I believe that the uptake of biosimilars has been fairly enthusiastic in the United States. We lag a few years behind, namely because of administrative regulatory issues. In other words, the FDA has to finalize the process by which biosimilars can be approved. Europe has been doing it for longer, and they have a tremendous amount of experience with biosimilars with very good outcomes. We'll be seeing biosimilars coming for most of the biologics that are out there.
Of course, you can't market a biosimilar until the patent on the originator product is expired. Some of those will be expiring on some of the common drugs we've been using in cancer care, not only for supportive care drugs, such as filgrastim, but also therapeutically. We already have a rituximab (Rituxan) biosimilar, and we'll have trastuzumab (Herceptin) and bevacizumab (Avastin) in the near future. The use of biosimilars is poised to explode in the United States oncology market because they work as well as the originator product, and they're less expensive. I'd like to see even more cost differential, but we'll have to see how that plays out in the marketplace.
Are there added incentives to use a biosimilar over an originator biologic?

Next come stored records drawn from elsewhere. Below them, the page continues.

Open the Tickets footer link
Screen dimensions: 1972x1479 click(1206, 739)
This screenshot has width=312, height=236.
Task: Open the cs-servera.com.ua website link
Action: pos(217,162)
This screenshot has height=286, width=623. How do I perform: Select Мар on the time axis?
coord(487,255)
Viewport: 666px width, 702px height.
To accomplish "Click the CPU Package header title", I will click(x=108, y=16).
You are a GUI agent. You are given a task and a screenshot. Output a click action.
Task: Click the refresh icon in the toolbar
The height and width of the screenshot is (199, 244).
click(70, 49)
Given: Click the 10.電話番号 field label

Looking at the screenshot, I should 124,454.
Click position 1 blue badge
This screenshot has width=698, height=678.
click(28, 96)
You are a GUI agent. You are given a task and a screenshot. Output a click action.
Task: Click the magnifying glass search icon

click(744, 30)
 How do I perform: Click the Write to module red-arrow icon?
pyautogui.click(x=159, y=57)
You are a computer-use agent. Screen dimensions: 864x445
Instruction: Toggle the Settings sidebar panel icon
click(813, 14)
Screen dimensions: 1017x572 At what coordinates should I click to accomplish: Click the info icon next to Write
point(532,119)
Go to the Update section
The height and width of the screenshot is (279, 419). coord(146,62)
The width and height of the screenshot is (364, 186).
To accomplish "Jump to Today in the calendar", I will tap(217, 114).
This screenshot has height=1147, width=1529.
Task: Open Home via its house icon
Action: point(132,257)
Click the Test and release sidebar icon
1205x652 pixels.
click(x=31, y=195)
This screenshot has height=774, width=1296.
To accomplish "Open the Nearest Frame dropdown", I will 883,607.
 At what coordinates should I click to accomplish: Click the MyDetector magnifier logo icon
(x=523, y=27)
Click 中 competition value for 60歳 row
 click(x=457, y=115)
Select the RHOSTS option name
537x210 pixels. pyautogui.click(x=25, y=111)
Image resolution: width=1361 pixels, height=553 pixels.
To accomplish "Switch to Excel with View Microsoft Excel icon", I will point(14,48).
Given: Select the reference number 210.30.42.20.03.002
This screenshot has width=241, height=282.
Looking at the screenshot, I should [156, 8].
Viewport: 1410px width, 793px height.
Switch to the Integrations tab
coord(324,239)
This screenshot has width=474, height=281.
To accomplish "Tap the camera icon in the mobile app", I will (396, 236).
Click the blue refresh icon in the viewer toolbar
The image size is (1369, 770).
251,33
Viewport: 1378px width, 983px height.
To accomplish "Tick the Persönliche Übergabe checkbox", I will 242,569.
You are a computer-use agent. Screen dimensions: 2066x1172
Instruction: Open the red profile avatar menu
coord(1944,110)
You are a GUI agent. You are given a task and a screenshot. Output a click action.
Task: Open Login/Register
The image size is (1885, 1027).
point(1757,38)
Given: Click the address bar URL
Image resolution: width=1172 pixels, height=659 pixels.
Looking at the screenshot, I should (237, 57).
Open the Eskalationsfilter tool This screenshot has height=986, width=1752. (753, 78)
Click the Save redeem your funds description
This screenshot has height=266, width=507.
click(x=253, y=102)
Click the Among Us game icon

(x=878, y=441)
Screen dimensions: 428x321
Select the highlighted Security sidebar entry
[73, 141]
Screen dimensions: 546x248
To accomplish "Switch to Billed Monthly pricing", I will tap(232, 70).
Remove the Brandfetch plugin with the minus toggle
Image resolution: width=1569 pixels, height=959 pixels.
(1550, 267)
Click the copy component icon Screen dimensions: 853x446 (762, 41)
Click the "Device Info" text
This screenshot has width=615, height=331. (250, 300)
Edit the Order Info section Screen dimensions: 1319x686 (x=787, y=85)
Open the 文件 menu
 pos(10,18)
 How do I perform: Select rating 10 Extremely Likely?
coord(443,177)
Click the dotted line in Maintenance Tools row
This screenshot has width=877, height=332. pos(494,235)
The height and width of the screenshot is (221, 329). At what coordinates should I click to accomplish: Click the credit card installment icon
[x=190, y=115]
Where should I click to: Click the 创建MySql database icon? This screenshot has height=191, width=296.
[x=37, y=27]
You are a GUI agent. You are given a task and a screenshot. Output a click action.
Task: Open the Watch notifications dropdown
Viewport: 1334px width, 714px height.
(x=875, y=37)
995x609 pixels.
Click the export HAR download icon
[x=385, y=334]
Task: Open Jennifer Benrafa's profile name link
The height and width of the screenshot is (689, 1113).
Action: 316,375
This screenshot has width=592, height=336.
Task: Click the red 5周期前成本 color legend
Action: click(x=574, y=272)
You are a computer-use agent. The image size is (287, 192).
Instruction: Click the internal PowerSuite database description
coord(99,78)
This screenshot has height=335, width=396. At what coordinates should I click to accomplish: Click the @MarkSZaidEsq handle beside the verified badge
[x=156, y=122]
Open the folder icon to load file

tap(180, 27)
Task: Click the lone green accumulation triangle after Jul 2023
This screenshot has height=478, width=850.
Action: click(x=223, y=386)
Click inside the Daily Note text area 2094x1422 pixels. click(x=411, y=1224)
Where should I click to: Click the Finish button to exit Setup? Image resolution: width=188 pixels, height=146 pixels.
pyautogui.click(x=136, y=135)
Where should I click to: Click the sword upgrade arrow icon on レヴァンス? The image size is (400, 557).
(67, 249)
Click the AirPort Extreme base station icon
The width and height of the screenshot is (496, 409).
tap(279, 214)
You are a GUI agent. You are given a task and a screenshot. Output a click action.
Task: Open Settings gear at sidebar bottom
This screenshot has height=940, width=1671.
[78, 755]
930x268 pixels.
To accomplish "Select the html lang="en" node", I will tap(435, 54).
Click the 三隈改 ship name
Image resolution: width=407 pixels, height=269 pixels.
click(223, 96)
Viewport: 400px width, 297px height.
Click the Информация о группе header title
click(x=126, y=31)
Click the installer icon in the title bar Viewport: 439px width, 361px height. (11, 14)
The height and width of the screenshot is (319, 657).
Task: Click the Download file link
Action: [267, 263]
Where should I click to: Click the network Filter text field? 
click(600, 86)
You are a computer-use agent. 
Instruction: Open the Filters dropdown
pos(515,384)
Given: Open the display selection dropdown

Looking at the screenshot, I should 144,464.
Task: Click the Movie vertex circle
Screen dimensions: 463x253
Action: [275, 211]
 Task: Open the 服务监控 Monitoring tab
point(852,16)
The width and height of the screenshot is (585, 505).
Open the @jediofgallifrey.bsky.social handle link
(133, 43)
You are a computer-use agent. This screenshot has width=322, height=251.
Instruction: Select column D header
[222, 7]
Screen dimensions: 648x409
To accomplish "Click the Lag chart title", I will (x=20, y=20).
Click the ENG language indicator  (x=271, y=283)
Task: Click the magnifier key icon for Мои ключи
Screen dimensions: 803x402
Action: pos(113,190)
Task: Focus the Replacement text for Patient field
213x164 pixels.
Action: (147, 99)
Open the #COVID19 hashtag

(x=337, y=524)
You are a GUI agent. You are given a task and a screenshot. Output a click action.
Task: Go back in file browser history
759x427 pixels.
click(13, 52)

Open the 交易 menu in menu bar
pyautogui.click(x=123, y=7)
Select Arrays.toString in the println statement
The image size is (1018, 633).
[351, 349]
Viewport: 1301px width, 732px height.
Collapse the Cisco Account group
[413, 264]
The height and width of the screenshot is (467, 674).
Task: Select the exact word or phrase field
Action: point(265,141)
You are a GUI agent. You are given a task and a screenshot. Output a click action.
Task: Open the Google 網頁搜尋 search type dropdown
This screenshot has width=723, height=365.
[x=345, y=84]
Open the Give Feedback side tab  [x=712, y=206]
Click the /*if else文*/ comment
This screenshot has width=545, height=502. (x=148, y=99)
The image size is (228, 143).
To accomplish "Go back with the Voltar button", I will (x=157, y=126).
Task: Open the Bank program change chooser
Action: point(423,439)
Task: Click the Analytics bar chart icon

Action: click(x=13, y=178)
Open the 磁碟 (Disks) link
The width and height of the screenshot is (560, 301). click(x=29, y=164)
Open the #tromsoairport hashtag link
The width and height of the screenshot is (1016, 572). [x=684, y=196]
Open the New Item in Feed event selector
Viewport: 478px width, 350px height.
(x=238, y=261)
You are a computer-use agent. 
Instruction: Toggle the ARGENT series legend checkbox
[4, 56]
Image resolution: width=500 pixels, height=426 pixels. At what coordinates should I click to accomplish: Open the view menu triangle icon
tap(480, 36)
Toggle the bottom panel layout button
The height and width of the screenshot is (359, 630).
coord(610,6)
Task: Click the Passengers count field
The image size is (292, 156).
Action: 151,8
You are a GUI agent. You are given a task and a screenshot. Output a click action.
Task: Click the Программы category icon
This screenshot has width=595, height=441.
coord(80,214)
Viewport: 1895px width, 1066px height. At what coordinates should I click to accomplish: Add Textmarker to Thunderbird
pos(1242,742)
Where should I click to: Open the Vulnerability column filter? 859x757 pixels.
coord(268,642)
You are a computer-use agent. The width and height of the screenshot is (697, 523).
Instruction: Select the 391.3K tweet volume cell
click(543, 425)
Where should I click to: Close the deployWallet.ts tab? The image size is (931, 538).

In the free marketplace, the cost of drugs is fluid and is influenced by various factors, including market share, volume, and so forth. In general, biosimilars are trying to come in at a lower average wholesale acquisition cost than the originator product.
Following the second filgrastim biosimilar approval, how do you select which one to use?
If we believe that biosimilars are equally effective, [it] becomes a decision based on not only the cost of the product but the customer service given by the manufacturer for the product.
Where do you see the field of biosimilars headed?
Right now, our experience has been mainly in supportive care. Many physicians will take increased scrutiny of the clinical data when it comes to using biosimilars in a therapeutic fashion. There's no reason to believe that they shouldn't work in the therapeutic setting for the treatment of cancer, even in the curative treatment of cancer, than they do in the supportive care arena. They have been investigated in clinical trials to prove that they're clinically nondifferent from the originator product in those settings, as well.
Schwartzberg L, Lal L, Balu S, et al. Clinical outcomes of treatment with filgrastim versus filgrastim biosimilar and febrile-neutropenia-associated costs among patients with nonmyeloid cancer undergoing chemotherapy [published online ahead of print April 24, 2018]. J Manag Care Spec Pharm. doi: 10.18553/jmcp.2018.17447.